FIG. 1 schematically shows a distance measuring device for measuring absolute distance according to the prior art: A light source 101 emits light, typically in the visible or infrared range, with center wavelength λ, the spectral width Δλ of the source being broad enough in order to ensure a low coherence light emission. The parallel light beam emitted by the broadband source 101 illuminates a polarising beam splitter 102, which ensures a linear polarization state for one of the transmitted beams. The polarized beam passes through an electro-optic crystal 103 having electrodes 104 on opposite sides. The incident light beam is polarized at 45° to the main axes of the electro-optic crystal 103, called slow (extraordinary) and fast (ordinary) axis, with different refractive indices ne>nc, respectively. Two waves resulting from the projection on the orthogonal axes of the incident light field propagate in the electro-optic crystal 103 with a 90° polarization angle between them. The electrodes 104 allow to apply an electric field parallel to one of the main crystallographic axis of the electro-optic crystal 103. A sinusoidal electric signal with a frequency f is generated by a signal source 108 and applied to the electrodes 104. This electric field generates a modification of the refractive index difference between the slow and the fast optical axes of the crystal. A phase modulation is thus introduced between the two orthogonal waves. The value of the index of modulation relative to the slow axis αs and to the fast axis αf depends on the electro-optic coefficient r of the for the crystal orientation considered, on the cube of the refractive index of the slow and fast axis respectively, on the distance gap between the electrodes, on the crystal length and on the optical wavelength, and on the voltage amplitude of the electrical signal. The polarization directions(s) along the path of the light indicated by small arrows.

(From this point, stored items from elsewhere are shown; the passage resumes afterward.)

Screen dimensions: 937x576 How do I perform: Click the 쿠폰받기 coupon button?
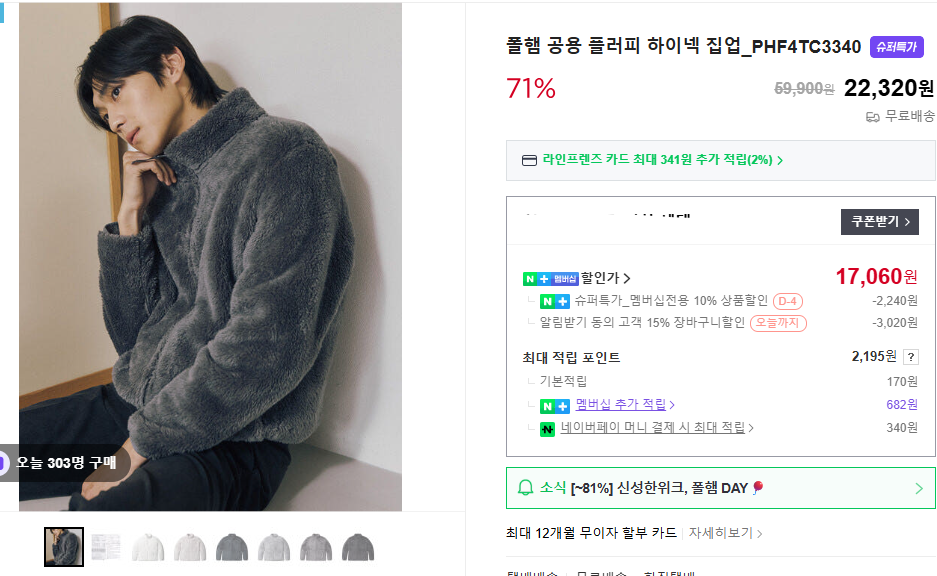coord(880,222)
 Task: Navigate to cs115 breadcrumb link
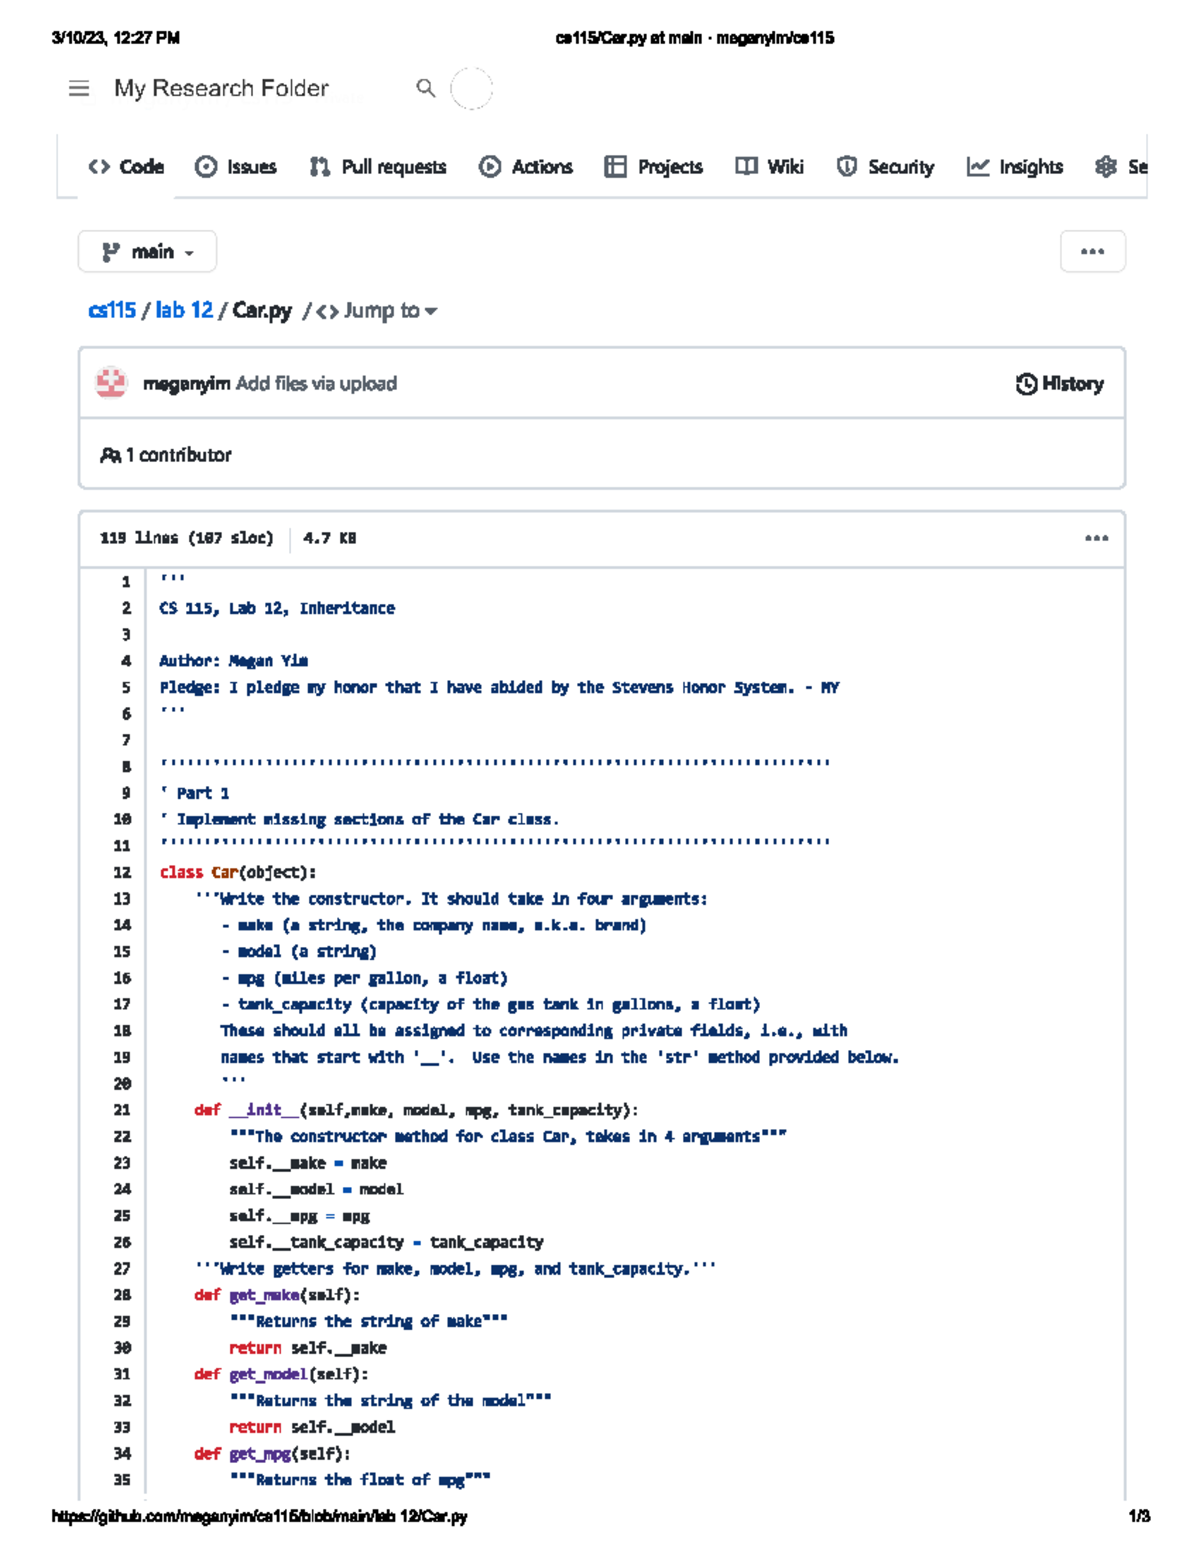pyautogui.click(x=112, y=311)
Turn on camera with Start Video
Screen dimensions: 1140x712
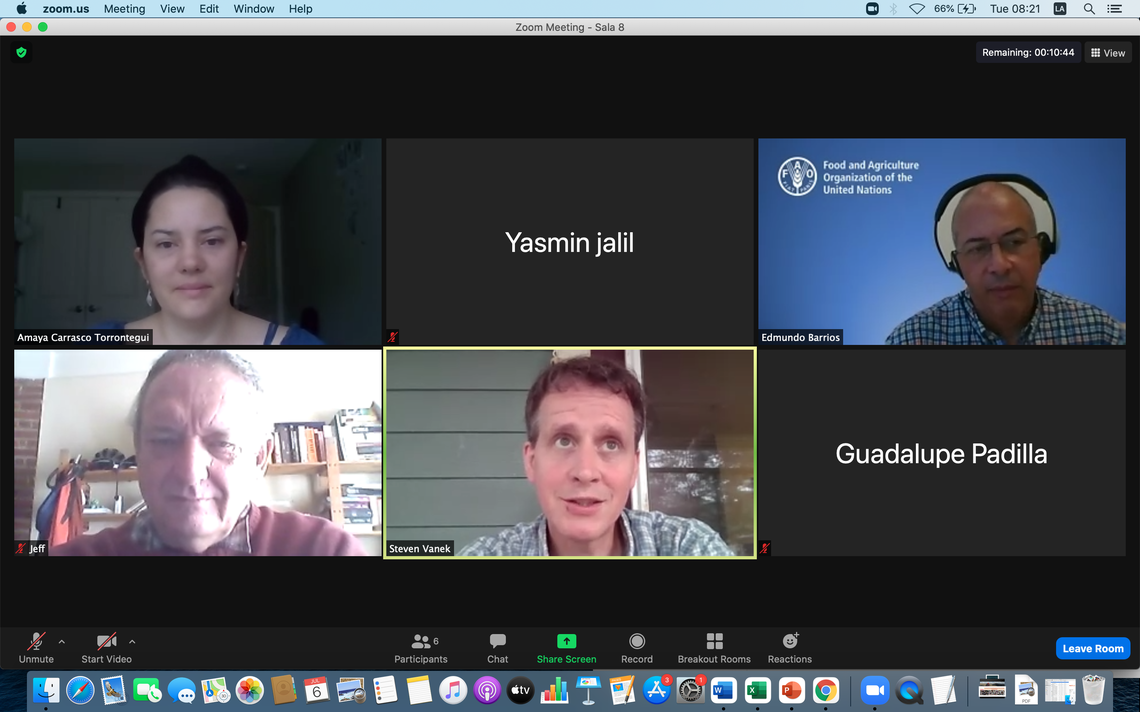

At the output of the electro-optic crystal 103, a quarter wave plate 105 is placed with its axes oriented at 45° with respect to the main axes of the electro-optic crystal 103. The light beam after passing through the quarter wave plate 105 passes on, along the distance to be measured, to reach a target. A corner mirror 106 or other reflecting element is fixed to the target, reflecting the light back to the optical source. After passing a second time through the quarter wave 105 plate, the two orthogonal waves of the returning light are rotated by 90° and cross the electro-optic crystal 103 a second time, now in the opposite direction. The wave, which was modulated the first time along the slow axis, is now modulated along the fast axis, while the wave, which was modulated along the fast axis the first time, is now modulated along the slow axis. The modulation being experienced by the light is the same for the light passing in the forward and backward direction, but is a delayed by the time of flight of the wave on its way to the target and back. The returning light and part of the emitted light are then recombined at the second polarizer output port. The two resulting linear waves can now interfere. The resulting beam, modulated in amplitude according to the interference, is captured by a photoreceiver 107.
Thus, basically, a light beam, from a laser or from a broadband light source, is generated, and guided by a focusing optical unit onto a polarizing beam splitter for linearly polarizing the light, and is subsequently guided onto a measurement path by an electro-optical modulator, a lambda/4 retarder and an exit optical unit. Light returning along the measurement path passes through the elements mentioned as far as the polarizing beam splitter and is guided onto a detector by the latter. An evaluation unit serves for determining the length of the measurement path on the basis of the detector signal.
What is of relevance in the present context is that, in this method, outgoing and returning measurement light is modulated in a modulator. By variation of the frequency of the modulation, a minimum of the intensity of a detected measurement light beam is determined (or substantially synonymously, a zero-crossing of the derivative of the intensity). The length of the measurement path between the measurement device and a retroreflector or a semi-cooperative target is determined from the minimum frequency. A semi-cooperative target returns at least part of incident light along the direction of the incident light, e.g. by diffuse reflection.
Current implementations of Fizeau-principle based distance-measuring devices use electro-optic modulators with bulk crystals exhibiting the Pockels-effect. In order to reach the voltages of several 100 V (over a crystal width of ˜1 mm) required for full modulation, the modulator needs an electrical drive-power of ˜1 W, and the crystal is placed in an electrical resonator. Setting a particular modulation frequency requires mechanical tuning of the resonator, thus limiting the measurement rate (to e.g. 20 Hz).
It is desirable to speed up the measurement by using an integrated optics modulator in a distance measurement device. However, since the measurement principle of the distance measurement device requires the light to pass the modulator twice, in opposing directions, known single pass modulators are not suitable.